You can start a compost pile almost anytime of the growing season. For obvious reasons, I wouldn’t recommend the dead of winter; there’s just not enough stuff to compost, but if you have a compost pile already established, you can certainly add to it during the winter months.

During the spring and summer, I am constantly taking compost from last year’s pile and adding some stuff along the way, like spent flower stalks, vegetable trimmings, etc.

But come fall, you should start a whole new pile so you’ll have compost ready for next spring. For me, fall is the best time to do this because there is so much compost material in my garden.

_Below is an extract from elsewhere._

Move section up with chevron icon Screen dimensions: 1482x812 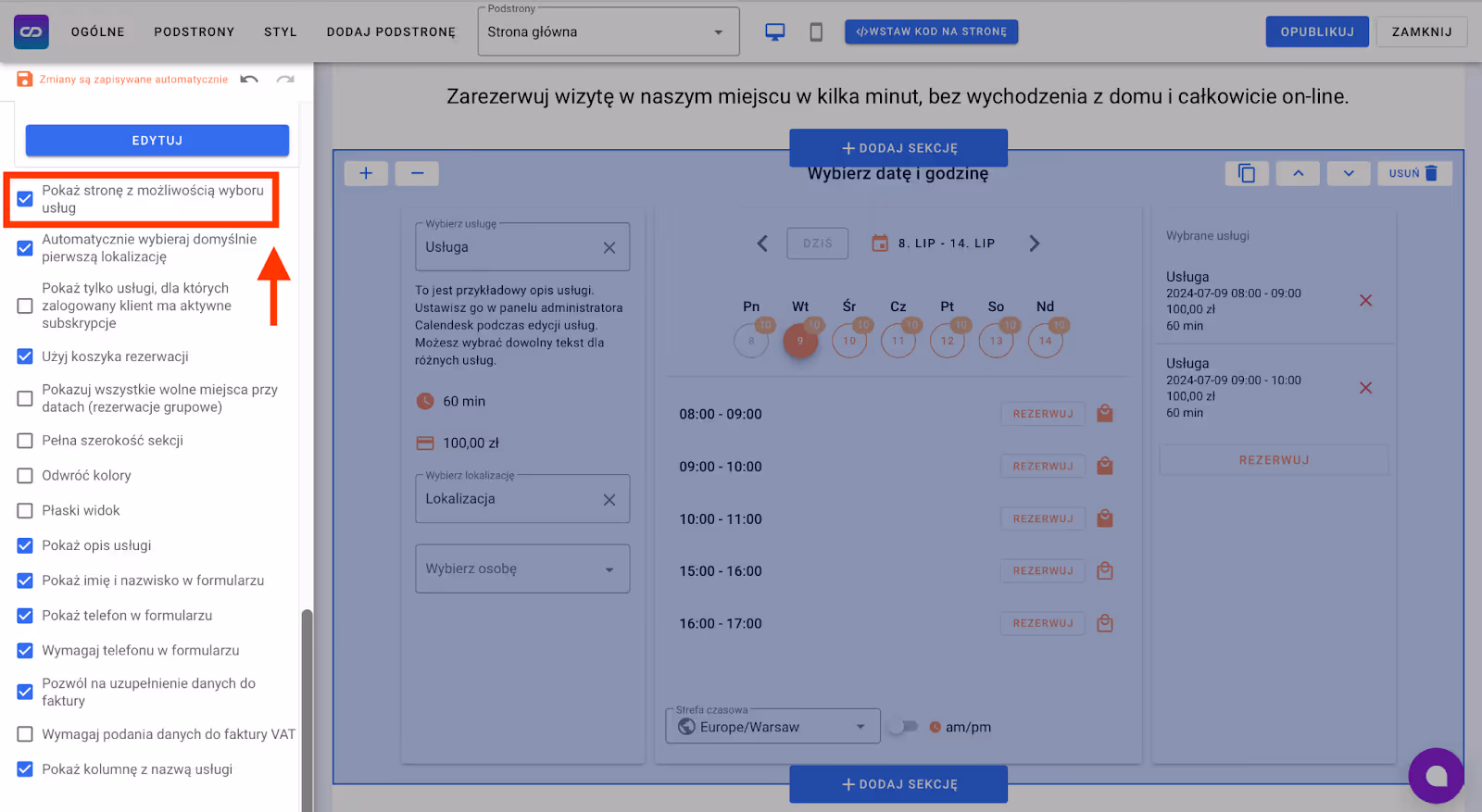[x=1298, y=173]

Here are just a few tips to help make your compost pile more successful:

  • Prep your stalks before composting them

    Prep your stalks before composting them

    If you put stiff, fibrous stalks in the compost, make sure you cut them up in smaller pieces first.  This helps them break down quicker and it’s easier to mix them in.  (See the picture to the right.)

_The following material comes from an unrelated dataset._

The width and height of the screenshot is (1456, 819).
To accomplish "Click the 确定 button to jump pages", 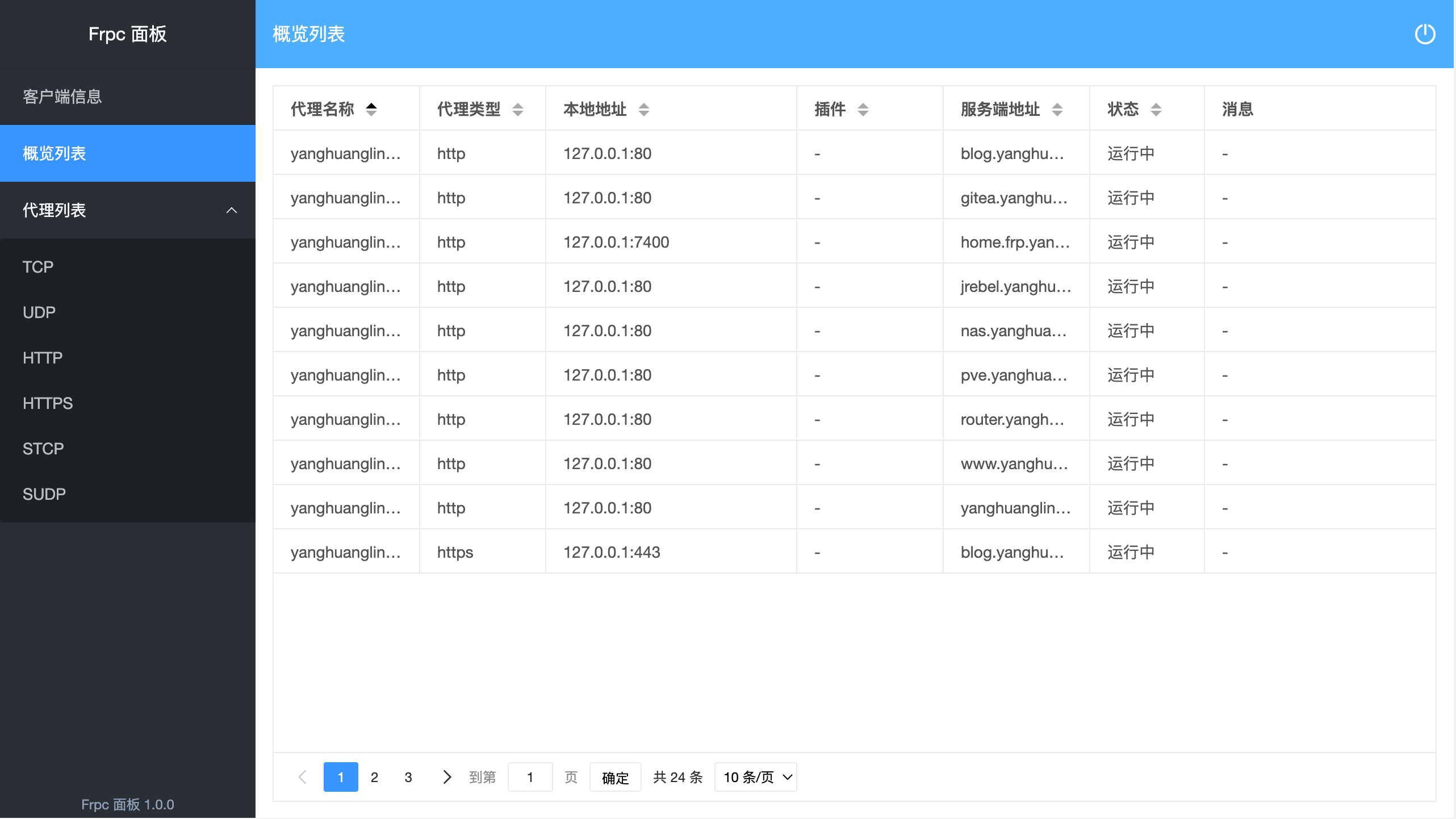I will (615, 777).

  • Remember to layer different types of things in your compost pile.  I put a layer of green things, like hosta leaves, then a layer of leaves, then I take a shovel full or two of last year’s compost and spread it on top (see photos below). Then I give it a good soaking and repeat the process until I have everything in the pile.  Sometime is about 4 or 5 feet tall.  This may take several days to cut down all the dying greenery.
  • If you are doing any canning, always add the vegetable and fruit trimmings to your compost pile in the layering method mentioned above.
  • Depending on the leaves you have, you may need to shred them first.  Oak leaves, for example, will mat down once they get wet and just turn into a nasty muck.  You can run them through a leaf shredder, put them in a pile on the lawn and run the mower over them. Or better yet (but not quite as effective, but a lot more fun), let the kids jump in said pile. This will break them down a bit and then rake them into the compost.  I have all maple leaves and have never really had a problem with matting because I make thing enough layers of all the stuff and that seems to take care of it.
This is the 1st layer in my compost pile: plants and stalks

This is the 1st layer in my compost pile: plants and stalks

2nd layer: dried leaves

2nd layer: dried leaves

3rd layer:  add some compost from last year's pile

3rd layer: add some compost from last year’s pile. Don’t forget to squirt it with the hose.

organic compost pile

Keep adding layers

DO NOT put any of the following in your compost pile:

• Dead tomato plants or any diseased plants or fruit.

• Weeds that have gone to seed in the compost pile.  Some folks claim you can do this and that the heat of the composting process will kill the seeds.  That is pretty risky business if you ask me.  I may work and it may not.

• Flowers that have gone to seed.  Unless of course you want Holly Hocks, etc. coming up everywhere.  (Okay, okay, sometimes this can be a nice surprise.  I had some magnificent cock’s comb come up in unexpected places. You can always transplant things, but it can be a bother of extra work to pull all those seedlings out or transplant them somewhere else.)

Just yesterday, I was out in the garden, or what’s left of it, dead-heading my Black-eyed Susans (rudbeckia), Sunchokes, thistles, etc.  I go through my flower beds with a bucket and shears and quickly cut off the flower heads. Then I cut the whole stalks down, chop them into smaller sections and add to the compost pile.

I love the crisp, cool air and the bright blues skies of fall.  And it is pure delight to work in the garden on those days. But I also love working in the garden on the overcast days as fall inches toward winter. It usually takes me several weeks to get the garden cleaned up and all the trimmings put in the compost pile.  But then it is ready to be transformed into “Gardener’s Gold.”

Have you started new compost pile yet?